◆ Work instructions:
A. Decide whether each statement below agrees with the wood stove thread. Answer yes or no for each, and quote the words from the thread that settle it.
(i) RJAMES says a person and six friends could move the stove to a new home.
(ii) Redneck expects his wife would cook on a wood cook stove every day.
(iii) 8301 says a wood cook stove's firebox is big enough to keep a house warm all night.
B. In the order they appear, list the username of every poster in the wood stove thread.

# Best wood stove for cooking , water heating and heating ?



## RJAMES (Dec 23, 2016)

I have a lot of Amish neighbors who do all of their fall - early spring cooking/ hot water heating and whole house heating with a wood stove . They use several brands but I think the Pioneer Maid stove is the one I like the best.

https://www.lehmans.com/product/pioneer-maid-wood-cookstove/

Bakers choice is also a good option. https://www.lehmans.com/product/bakers-choice-wood-cookstoves/

These stoves are nearly indestructible and I see 70 year old stoves in use without much more than cleaning or replacing some fire brick . I think of them as an investment .

If you are building a place I think the wood cook stove is a much better option for heating , hot water and cooking - frying, boiling, baking than a fire place would ever be. Easier to vent/ install and if you move you and 6 buddies can move it to your new place.


----------



## Redneck (Oct 6, 2016)

I really like these but they cost too much just to have sitting around for a crisis, as my wife would never use one. But perfect for those that would use it daily.

So I compromise and plan on cooking on multiple rocket stoves plus would very quickly build an earth oven, as we have lots of sand & clay on my property. Staying warm is a lesser concern in Mississippi.


----------



## Mad Trapper (Feb 12, 2014)

Main drawback I see is, if you need it to cook or heat hot water in the summer when your house is already too hot. Better have some backup like propane or solar.


----------



## 8301 (Nov 29, 2014)

thoughts on wood stove cooking and heating.

A wood cook stove is a wonderful thing to cook on during the winter but takes a lot of room. A wood cook stove's firebox is really too small to burn large wood in so not so great for heating all night long. Still they are pretty and if I had a larger kitchen/living room I'd consider adding one.

◆ Information supplied:
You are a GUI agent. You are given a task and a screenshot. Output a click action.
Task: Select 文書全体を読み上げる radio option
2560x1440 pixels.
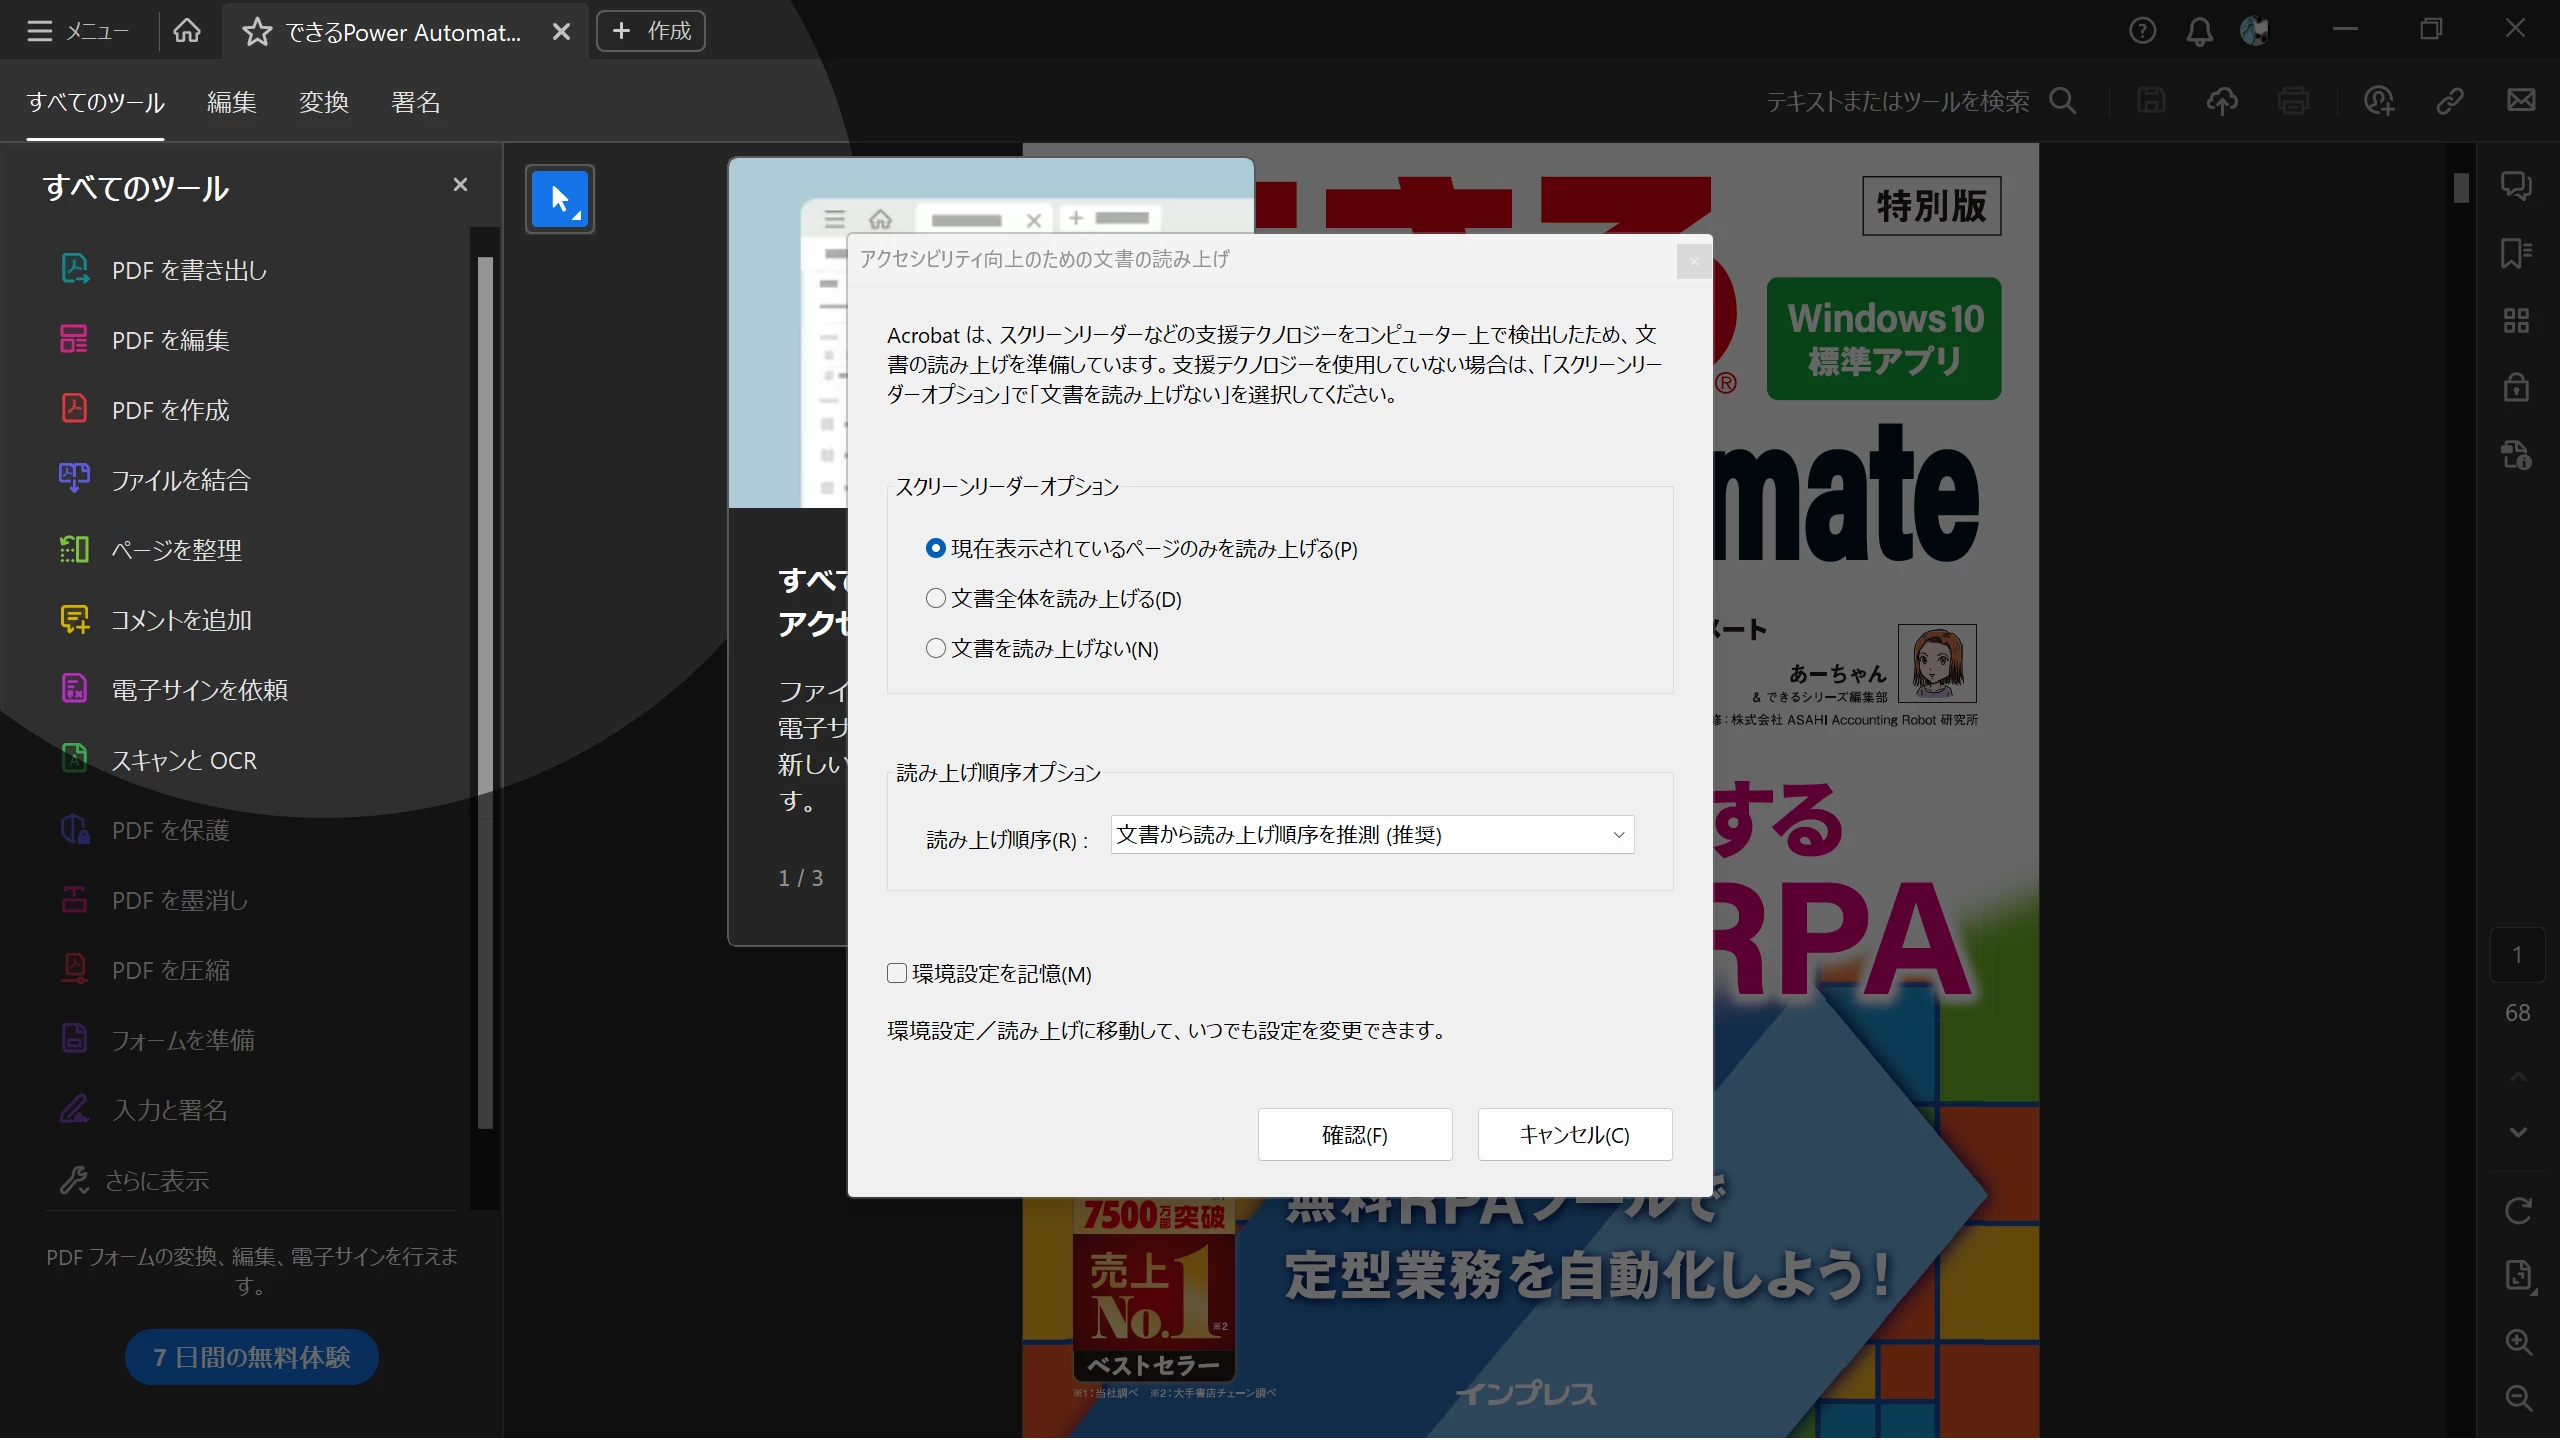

◆ Solution set:
A.
(i) Yes: "if you move you and 6 buddies can move it to your new place."
(ii) No: "as my wife would never use one."
(iii) No: "A wood cook stove's firebox is really too small to burn large wood in so not so great for heating all night long."

B.
RJAMES
Redneck
Mad Trapper
8301